WHAT TO WORK ON - Copy word for word the passage of the Enron essay below that runs from "I was friends" up to and including "period of decades.".

EXTRACT PROVIDED -
FROM HARVARD TO ENRON PART ONE
by Linda Minor
© 2002 (updated 2026)
I began the research for this essay shortly after the crash of Enron in October 2001, less than a month after airplanes rammed into the World Trade Center in New York, the Pentagon near Washington, D. C. and in Johnstown, Pa.
I was friends at that time with Catherine Austin Fitts, whom I met as members of a social media forum back in the day before Facebook or Twitter existed. "CIA Drugs," as the forum was called was an e-mail based list run by Kris Millegan. Daniel Hopsicker and Michael Ruppert, among many others, were also members.
At that time I was a lawyer, having spent 25 years of my life examining real property titles at several abstract and title companies in Texas, as well as working for the County Attorney's Office in Harris County. I attempted on several occasions to become involved in a traditional law practice but found the interaction not to my liking. I enjoyed digging into the history of a piece of land, sorting out the various owners and changes over a period of decades.
Catherine, with her knowledge of corporate capitalism, introduced me to a new aspect of history. She motivated me to find out what I could about one man she believed was at the core of the "conspiracy" which had destroyed the company she had built.
It is hard to believe more than two decades have passed since I cobbled the bricks together to create what was first published online at news-makingnews.com. Kate Dixon, a disbarred California attorney from Oakland, whom I never met, worked as an investigator for another California attorney named Virginia McCullough. A financial consultant named Lois Battuello wrote an anonymous column for the Newsmaking News website based on knowledge she had about Napa Valley where her family had owned vineyards for generations. Somehow the website began putting online the "data dumps" I referred to as "my research".
Lois had an MBA from Stanford Graduate School and had worked in a bank in San Francisco controlled by former CIA Director McCone. It was her opinion that McCone, through his CIA connections, was involved with Kermit (Kim) Roosevelt in shenanigans in the wine country. I didn't understand any of that at the time and have only gained an inkling about it in all the years since.
Lois worked as a researcher for Daniel Hopsicker before his second book, Welcome to Terror Land, was published, but even he was not allowed to use her name. They eventually became estranged, as I wrote in Gangster Planet, Daniel's last book, which I completed the year after his death. By the time it was in print, Lois too was deceased.
Each "brick" of the research I compiled led me back to a piece of history I wouldn't otherwise have learned. Catherine visited me numerous times at my little Texas lake hideaway to which my husband and I moved to care for elderly parents. She taught me about "the pop," which is how corporate money is made on the stock market by opening branches of a public company. What I did not fully realize at the time is that what she described was Moneylaundering 101.
Catherine wanted me to help her learn who Pug Winokur was and why he had been used to destroy Hamilton Securities, which she created after leaving the George H.W. Bush White House, serving in the Department headed by Jack Kemp. I obliged, working naively by instinct as I stepped from one brick to another, using the tools I'd acquired by that time.
Pug Winokur and his Father
Enron's board of directors had all resigned during 2001 and 2002 with one very notable exception--Herbert Simon "Pug" Winokur, Jr., about whom very little was known at the time.
We set out to learn his background and how he--and seemingly nobody else--survived Enron's collapse.

SOURCE MATERIAL -
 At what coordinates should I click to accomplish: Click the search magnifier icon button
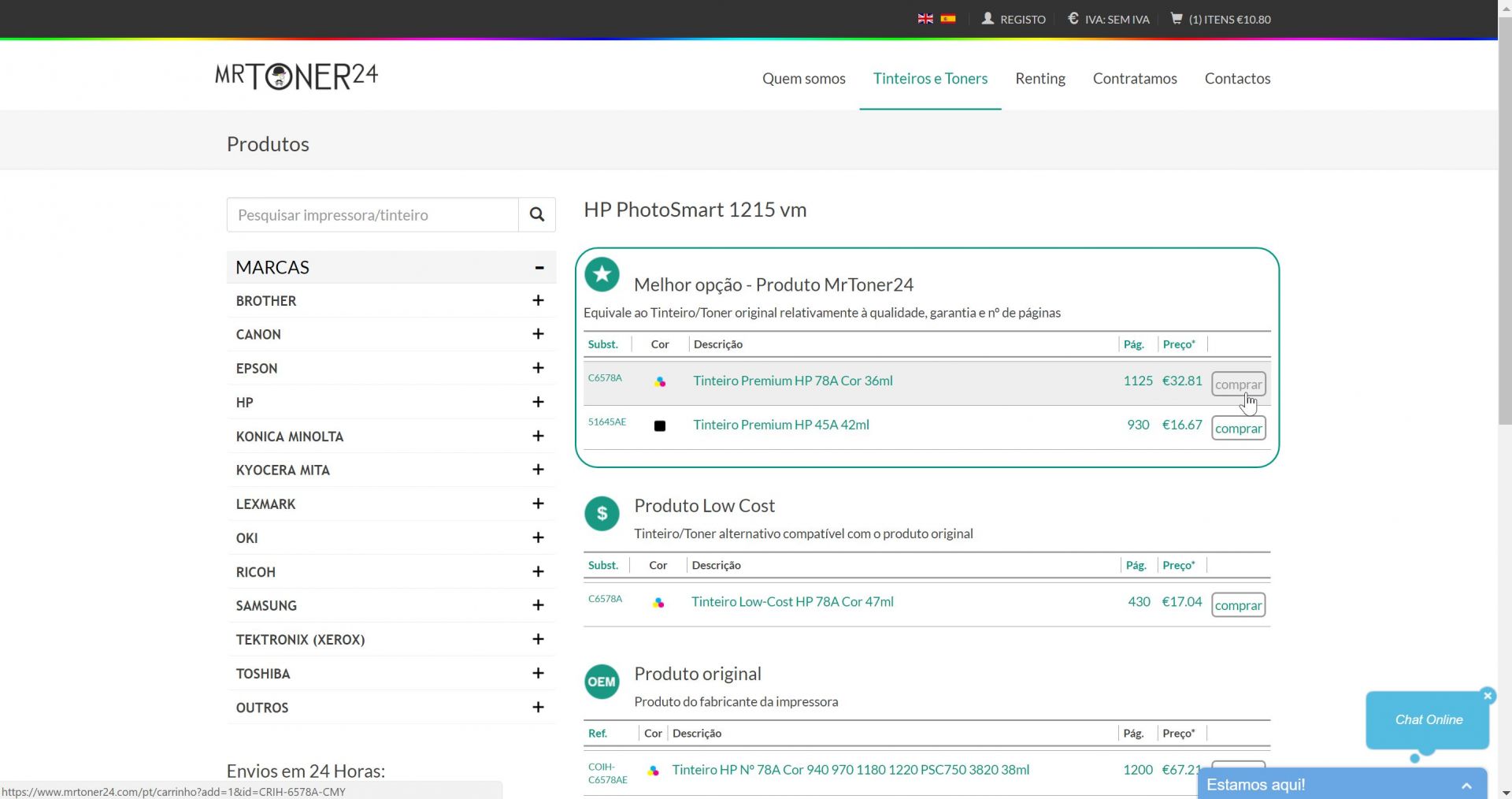click(536, 214)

TASK RESULT -
I was friends at that time with Catherine Austin Fitts, whom I met as members of a social media forum back in the day before Facebook or Twitter existed. "CIA Drugs," as the forum was called was an e-mail based list run by Kris Millegan. Daniel Hopsicker and Michael Ruppert, among many others, were also members.
At that time I was a lawyer, having spent 25 years of my life examining real property titles at several abstract and title companies in Texas, as well as working for the County Attorney's Office in Harris County. I attempted on several occasions to become involved in a traditional law practice but found the interaction not to my liking. I enjoyed digging into the history of a piece of land, sorting out the various owners and changes over a period of decades.